O ministro Arnaldo Versiani do TSE, no entanto, considerou, em sua decisão, que não há previsão legal que determine que os veículos de comunicação devem obedecer às mesmas regras e condições para todos os candidatos. "Não cabe à Justiça Eleitoral impor às emissoras de televisão, ou a qualquer outro veículo de comunicação, a obrigação de entrevistar esta ou aquela pessoa", disse, segundo o TSE.

Ele lembrou que, de acordo com a regra do artigo 45, inciso IV, da Lei das Eleições, os candidatos devem ter tempo proporcional à participação de cada um no cenário político, o que não significa que eles devam ter espaço idêntico na mídia. "À imprensa compete noticiar o que acontece e é de interesse da sociedade.

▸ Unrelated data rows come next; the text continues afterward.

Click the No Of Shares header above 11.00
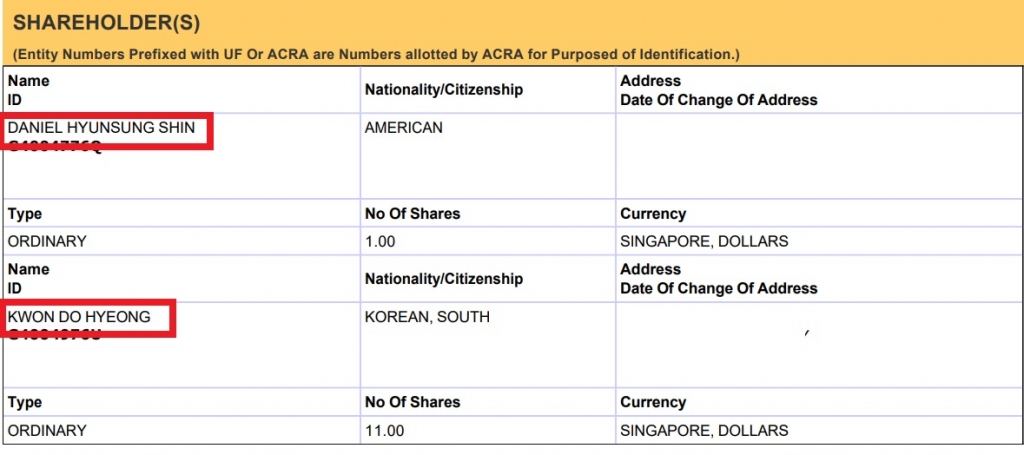This screenshot has width=1024, height=455. point(412,402)
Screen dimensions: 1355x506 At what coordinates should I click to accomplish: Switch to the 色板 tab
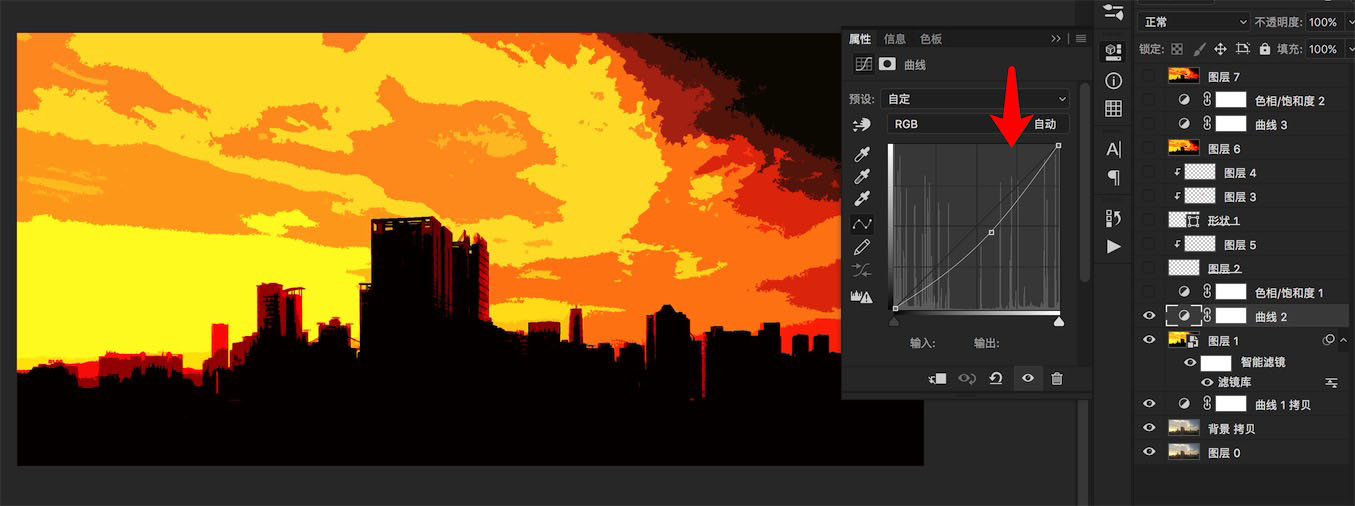point(931,39)
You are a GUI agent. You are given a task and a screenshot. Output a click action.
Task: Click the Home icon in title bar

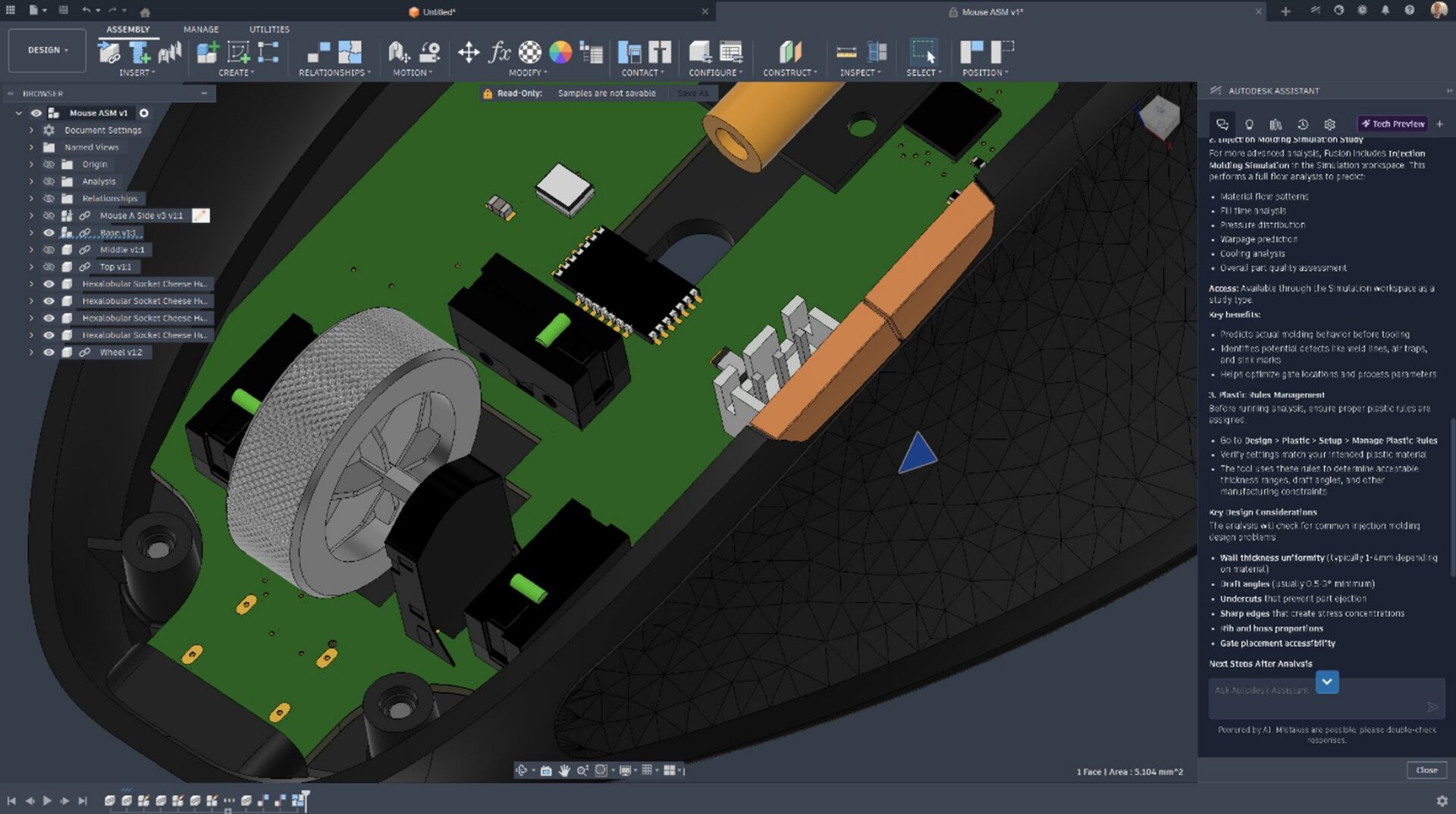coord(145,12)
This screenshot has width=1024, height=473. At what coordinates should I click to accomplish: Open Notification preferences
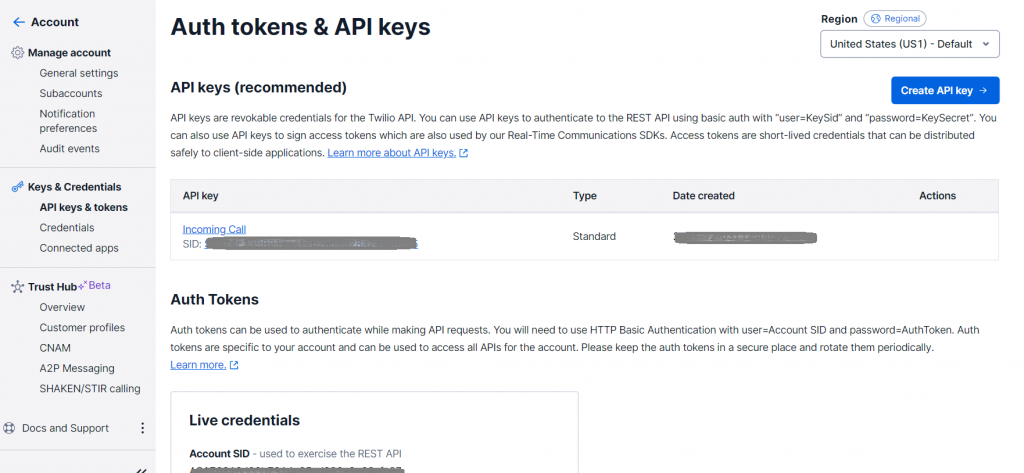68,121
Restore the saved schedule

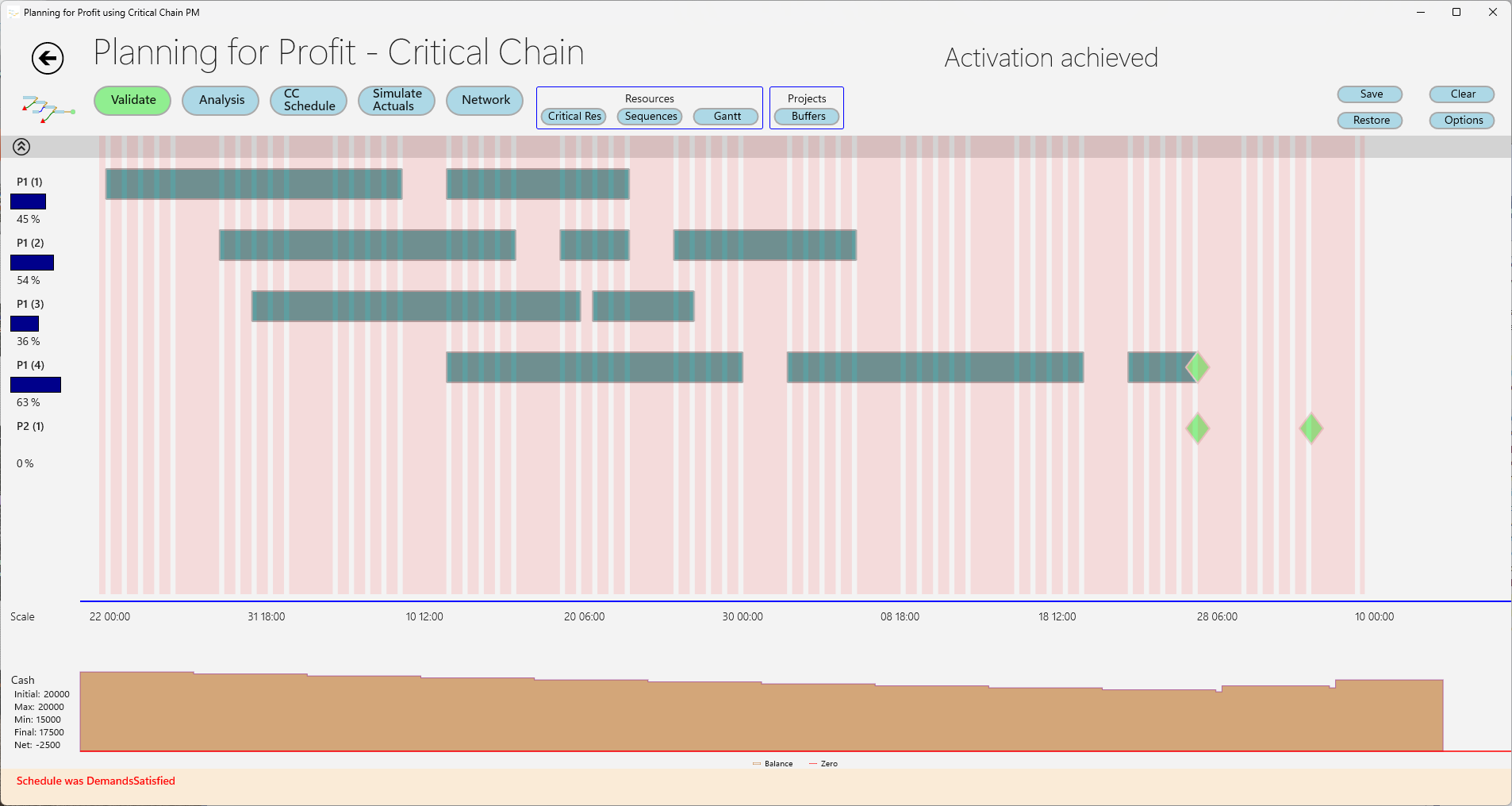[x=1370, y=121]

Daí porque considero perfeitamente admissível e coerente que se dedique maior espaço para candidatos que disputam os primeiros lugares na preferência popular ou para os fatos que são de maior interesse para o público em geral", afirmou o ministro.

O ministro Versiani disse, portanto, que não há, no caso, tratamento privilegiado para qualquer candidato ou grupo de candidatos e acatou o pedido da TV Liberal suspendendo a decisão até o julgamento da questão pelo Plenário do TSE.